Patel then asked the other physician leaders on the panel why they believe (or don’t believe) that value-based healthcare will succeed in the U.S. healthcare system in the coming years. UnitedHealth Group’s Dr. Miglori stated that “This isn’t the first time this journey’s been undertaken, but this time it has its greatest promise. I say that,” he said, “because I think there are three trends in place that appear to be enabling a more successful journey. First, there’s more interest—we see more and more physicians wanting to be a part of an entity capable of taking on risk. The second is new technology. One of the things that happened in 1997 when we ham-handedly passed risk to a clinician environment,” he said, “is that physicians had very little in the way of navigation tools. Now there are some great navigation tools out there. In the days of fee-for-service medicine, physicians would worry about who’s’ in the waiting room. In the days of population health management,” he noted, clinician leaders are now “worrying about who’s not in the waiting room. Who’s sickest, and who are they caring for? It gets into the clinical and economic issues, and how to connect” with patients.

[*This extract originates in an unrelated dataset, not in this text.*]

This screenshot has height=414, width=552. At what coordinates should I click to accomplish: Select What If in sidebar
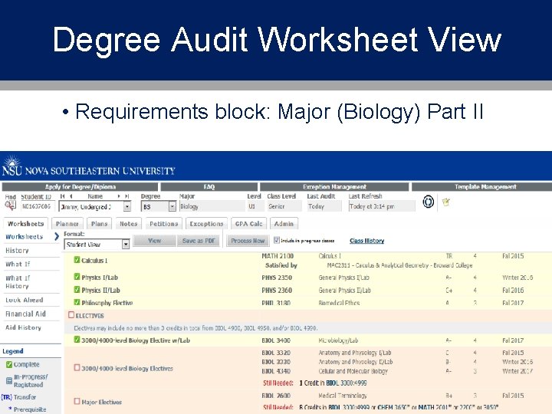[18, 264]
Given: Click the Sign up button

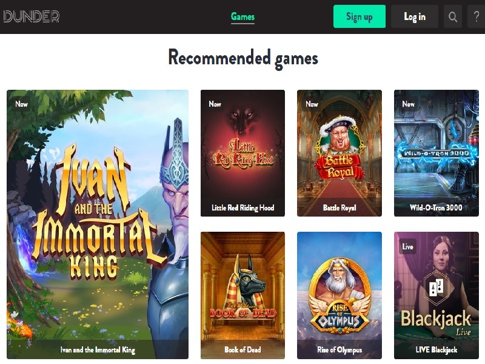Looking at the screenshot, I should click(x=360, y=16).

The third reason he is optimistic this time around, Miglori noted, “is the emergence of real leadership,” of two types. “There is clinical leadership to help a group of physicians becoming instead of individual contributors, now part of an integrated team. The other type of leadership is good sound financial healthcare leadership: the ability to know what kind of deal to get into, how much to go at risk, how to manage a transition so you can keep cash flow coming while going through value-based contracts. And I think because of those three trends, things will be different this time around,” compared to the managed care efforts of the 1990s and early 2000s. At UnitedHealth Group, he noted, “we will pay out about $100 billion this year to physicians and institutions, outside of pharmacy, for reimbursement. And 43 percent of that reimbursement is tied to contracts in which there is an element of value. And I’m pretty confident that we’ve passed the biggest hurdle, which is getting people going.”

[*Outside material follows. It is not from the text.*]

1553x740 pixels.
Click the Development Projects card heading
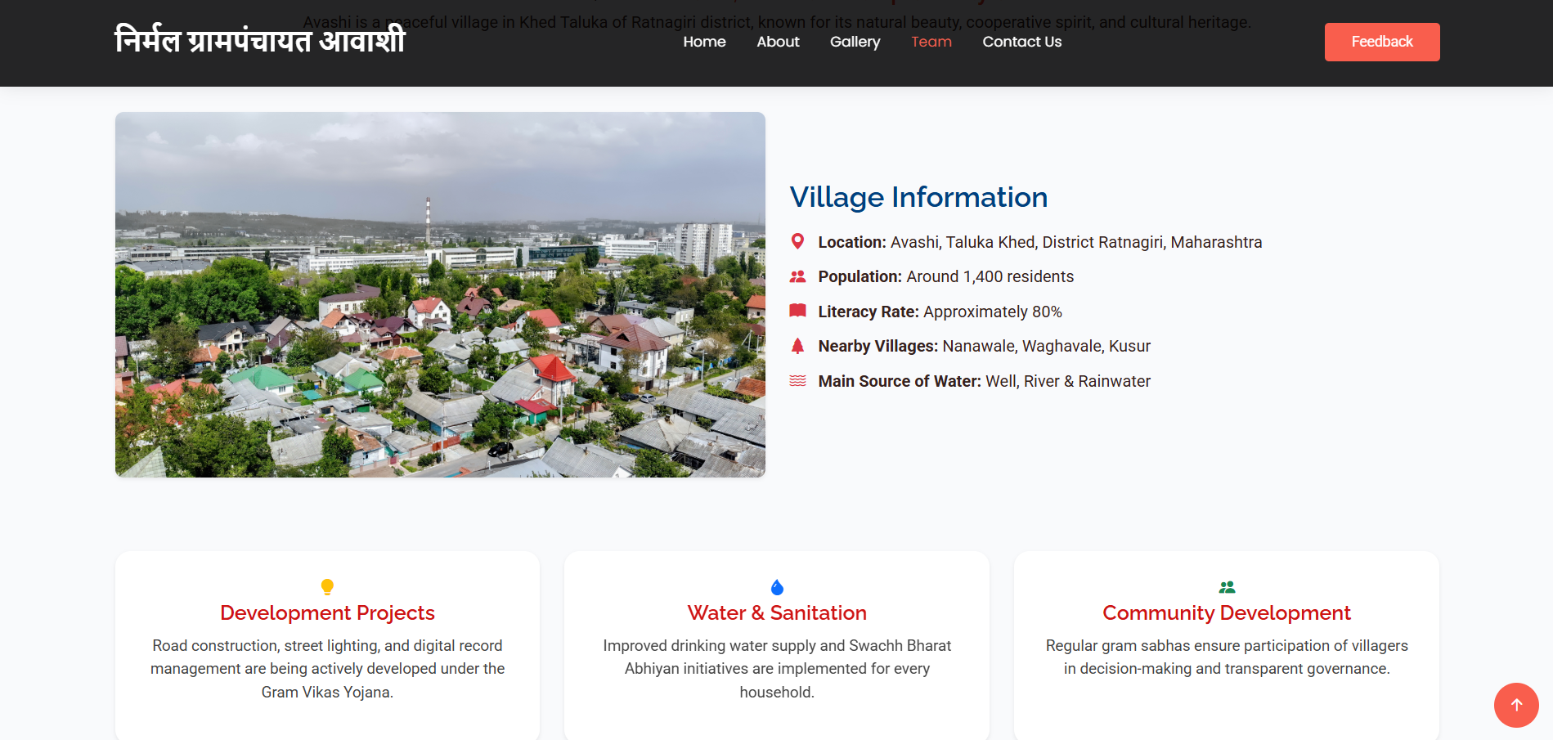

Paul Rothman, M.D. noted that Johns Hopkins Medicine encompasses both a school of medicine and a six-hospital health system, along with health insurance products, as well as the fact that “We also help manage hospitals and health systems in 22 countries, from Chile to Saudi Arabia. So we’ve been thinking about value for a long time,” he said. “And for us at Hopkins, value always starts with innovation. We believe that the transition will occur, but that it will require innovation,” both clinical and medical-technological innovation, and innovation in terms of payment systems. He noted that providers like Johns Hopkins Medicine have been reimbursed since 1977 by the all-payer reimbursement system in Maryland, which is now a demonstration project, under the auspices of the Centers for Medicare & Medicaid Services (CMS). In the push for value, the Maryland payment system is generating “some great things, as well as some things that still need work” in terms of refocusing provider incentives, he noted. “But in terms of total cost, it’s certainly doing better than expected,” he quickly added. “In fact, our Medicare expenses actually decreased state-wise. And we’ve done well on some measures but not on all measures. So it’s an interesting system. We’re seeing a variety of behaviors. Hospitals are no longer going to get more revenue for higher volume. So you see good things in terms of not admitting people not necessary. But you also see hospitals… some behaviors that one would expect if one would want to decrease volumes. So we’re trying to work that out. So it’s an interesting model. I think it is going to be challenging for a place like Hopkins that innovates. So if you have a new procedure, how will you get reimbursed for that, because you have a global cap.”